Figure 13.18: Estimate of P by Using One Transition
Prior Distribution of Parameter T |
GME Variable Estimates | ||
---|---|---|
Variable | Estimate | Information Index |
y1.x1 | 0.463407 | 0.0039 |
y1.x2 | 0.41055 | 0.0232 |
y1.x3 | 0.356272 | 0.0605 |
y1.x4 | 0.302163 | 0.1161 |
y2.x1 | 0.272755 | 0.1546 |
y2.x2 | 0.271459 | 0.1564 |
y2.x3 | 0.267252 | 0.1625 |
y2.x4 | 0.260084 | 0.1731 |
y3.x1 | 0.119926 | 0.4709 |
y3.x2 | 0.148481 | 0.3940 |
y3.x3 | 0.180224 | 0.3194 |
y3.x4 | 0.214394 | 0.2502 |
y4.x1 | 0.143903 | 0.4056 |
y4.x2 | 0.169504 | 0.3434 |
y4.x3 | 0.196252 | 0.2856 |
y4.x4 | 0.223364 | 0.2337 |
Note that P varies greatly from the true solution.
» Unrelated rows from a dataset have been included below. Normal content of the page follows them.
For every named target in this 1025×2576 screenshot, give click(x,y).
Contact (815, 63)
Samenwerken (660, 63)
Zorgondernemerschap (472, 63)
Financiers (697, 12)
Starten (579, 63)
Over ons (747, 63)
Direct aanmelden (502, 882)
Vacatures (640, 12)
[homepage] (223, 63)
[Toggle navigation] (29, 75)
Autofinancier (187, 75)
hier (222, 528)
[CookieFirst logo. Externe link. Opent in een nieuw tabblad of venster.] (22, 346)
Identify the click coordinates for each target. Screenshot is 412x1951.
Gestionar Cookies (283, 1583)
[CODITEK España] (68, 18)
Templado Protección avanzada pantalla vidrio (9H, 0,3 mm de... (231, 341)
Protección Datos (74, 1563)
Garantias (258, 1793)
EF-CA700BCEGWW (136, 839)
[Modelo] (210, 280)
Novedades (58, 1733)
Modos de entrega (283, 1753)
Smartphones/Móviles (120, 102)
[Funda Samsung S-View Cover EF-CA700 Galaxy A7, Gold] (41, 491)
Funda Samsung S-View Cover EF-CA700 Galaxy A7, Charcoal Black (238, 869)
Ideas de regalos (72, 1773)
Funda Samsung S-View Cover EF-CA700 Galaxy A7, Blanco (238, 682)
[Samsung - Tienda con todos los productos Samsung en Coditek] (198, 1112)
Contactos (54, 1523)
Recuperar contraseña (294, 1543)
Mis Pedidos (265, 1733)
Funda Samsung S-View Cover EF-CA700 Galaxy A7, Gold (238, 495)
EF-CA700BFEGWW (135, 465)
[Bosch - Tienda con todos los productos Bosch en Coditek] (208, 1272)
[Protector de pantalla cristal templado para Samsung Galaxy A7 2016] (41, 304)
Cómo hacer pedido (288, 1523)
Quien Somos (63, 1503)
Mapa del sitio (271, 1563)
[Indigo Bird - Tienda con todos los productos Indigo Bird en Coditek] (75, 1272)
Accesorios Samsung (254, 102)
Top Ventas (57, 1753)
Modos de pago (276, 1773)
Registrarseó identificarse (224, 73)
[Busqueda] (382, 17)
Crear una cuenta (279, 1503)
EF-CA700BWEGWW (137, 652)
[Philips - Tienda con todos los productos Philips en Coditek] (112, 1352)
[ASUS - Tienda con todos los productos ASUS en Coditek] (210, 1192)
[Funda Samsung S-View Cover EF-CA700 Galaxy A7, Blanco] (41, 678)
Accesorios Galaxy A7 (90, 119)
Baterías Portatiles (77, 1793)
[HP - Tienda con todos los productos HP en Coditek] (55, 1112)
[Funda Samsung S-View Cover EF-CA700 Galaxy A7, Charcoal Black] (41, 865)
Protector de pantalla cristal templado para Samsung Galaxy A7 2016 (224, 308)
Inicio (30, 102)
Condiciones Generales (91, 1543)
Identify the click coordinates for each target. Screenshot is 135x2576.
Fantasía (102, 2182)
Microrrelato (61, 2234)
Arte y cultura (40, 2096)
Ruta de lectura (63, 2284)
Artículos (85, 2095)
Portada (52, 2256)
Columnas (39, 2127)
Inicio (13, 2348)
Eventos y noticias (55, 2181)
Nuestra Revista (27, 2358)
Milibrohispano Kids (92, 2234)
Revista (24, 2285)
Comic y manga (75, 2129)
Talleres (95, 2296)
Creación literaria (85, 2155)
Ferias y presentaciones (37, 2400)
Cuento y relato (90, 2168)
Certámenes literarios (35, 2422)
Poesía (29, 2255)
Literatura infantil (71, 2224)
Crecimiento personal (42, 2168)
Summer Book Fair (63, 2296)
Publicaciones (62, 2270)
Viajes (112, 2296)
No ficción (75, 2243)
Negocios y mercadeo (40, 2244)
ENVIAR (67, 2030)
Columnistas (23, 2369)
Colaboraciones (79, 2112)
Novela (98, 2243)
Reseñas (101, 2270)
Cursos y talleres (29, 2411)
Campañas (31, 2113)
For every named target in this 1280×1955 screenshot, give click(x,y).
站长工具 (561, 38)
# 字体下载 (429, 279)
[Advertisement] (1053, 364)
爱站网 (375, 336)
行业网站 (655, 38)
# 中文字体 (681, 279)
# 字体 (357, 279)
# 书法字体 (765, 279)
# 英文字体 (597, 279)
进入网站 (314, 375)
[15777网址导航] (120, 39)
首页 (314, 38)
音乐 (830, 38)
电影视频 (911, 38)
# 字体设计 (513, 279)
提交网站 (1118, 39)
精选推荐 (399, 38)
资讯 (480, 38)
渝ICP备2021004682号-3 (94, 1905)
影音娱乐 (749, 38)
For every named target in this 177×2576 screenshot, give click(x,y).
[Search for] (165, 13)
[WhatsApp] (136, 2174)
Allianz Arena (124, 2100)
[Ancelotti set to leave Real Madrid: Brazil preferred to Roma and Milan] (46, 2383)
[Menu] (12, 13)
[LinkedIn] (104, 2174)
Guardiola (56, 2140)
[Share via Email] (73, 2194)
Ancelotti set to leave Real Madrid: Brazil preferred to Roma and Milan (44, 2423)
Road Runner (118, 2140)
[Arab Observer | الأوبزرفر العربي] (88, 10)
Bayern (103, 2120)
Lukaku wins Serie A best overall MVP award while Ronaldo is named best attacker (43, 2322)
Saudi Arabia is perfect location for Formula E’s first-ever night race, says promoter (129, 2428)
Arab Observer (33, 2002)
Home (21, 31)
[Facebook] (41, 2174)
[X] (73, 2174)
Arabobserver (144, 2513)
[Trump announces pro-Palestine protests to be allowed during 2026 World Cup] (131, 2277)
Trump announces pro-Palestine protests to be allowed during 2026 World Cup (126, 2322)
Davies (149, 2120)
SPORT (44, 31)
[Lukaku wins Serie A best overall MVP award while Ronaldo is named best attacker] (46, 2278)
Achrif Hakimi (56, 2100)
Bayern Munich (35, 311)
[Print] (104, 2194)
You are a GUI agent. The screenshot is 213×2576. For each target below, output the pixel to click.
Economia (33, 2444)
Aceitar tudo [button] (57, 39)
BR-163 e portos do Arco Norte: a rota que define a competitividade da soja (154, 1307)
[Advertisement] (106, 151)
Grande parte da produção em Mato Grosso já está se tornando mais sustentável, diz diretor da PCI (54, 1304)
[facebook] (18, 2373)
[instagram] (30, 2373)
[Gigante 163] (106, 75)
If two transitions are used instead (OBS=2), the resulting transition matrix is shown in Figure 13.19.
proc entropy markov pure data=m(obs=2); model y1-y4 = x1-x4; run;
Figure 13.19: Estimate of P by Using Two Transitions
Prior Distribution of Parameter T |
GME Variable Estimates | ||
---|---|---|
Variable | Estimate | Information Index |
y1.x1 | 0.721012 | 0.1459 |
y1.x2 | 0.355703 | 0.0609 |
y1.x3 | 0.026095 | 0.8256 |
y1.x4 | 0.096654 | 0.5417 |
y2.x1 | 0.083987 | 0.5839 |
y2.x2 | 0.53886 | 0.0044 |
y2.x3 | 0.373668 | 0.0466 |
y2.x4 | 0.000133 | 0.9981 |
y3.x1 | 0.000062 | 0.9990 |
y3.x2 | 0.099848 | 0.5315 |
y3.x3 | 0.600104 | 0.0291 |
y3.x4 | 7.871E-8 | 1.0000 |
y4.x1 | 0.194938 | 0.2883 |
y4.x2 | 0.00559 | 0.9501 |
y4.x3 | 0.000133 | 0.9981 |
y4.x4 | 0.903214 | 0.5413 |
This transition matrix is much closer to the actual transition matrix.
If, in addition to the transitions, you had other information about the transition matrix, such as your own company’s transition values, that information can be added as restrictions to the parameter estimates. For noisy data, the PURE option should be dropped. Note that this example has six zero probabilities in the transition matrix; the accurate estimation of transition matrices with fewer zero probabilities generally requires more transition observations.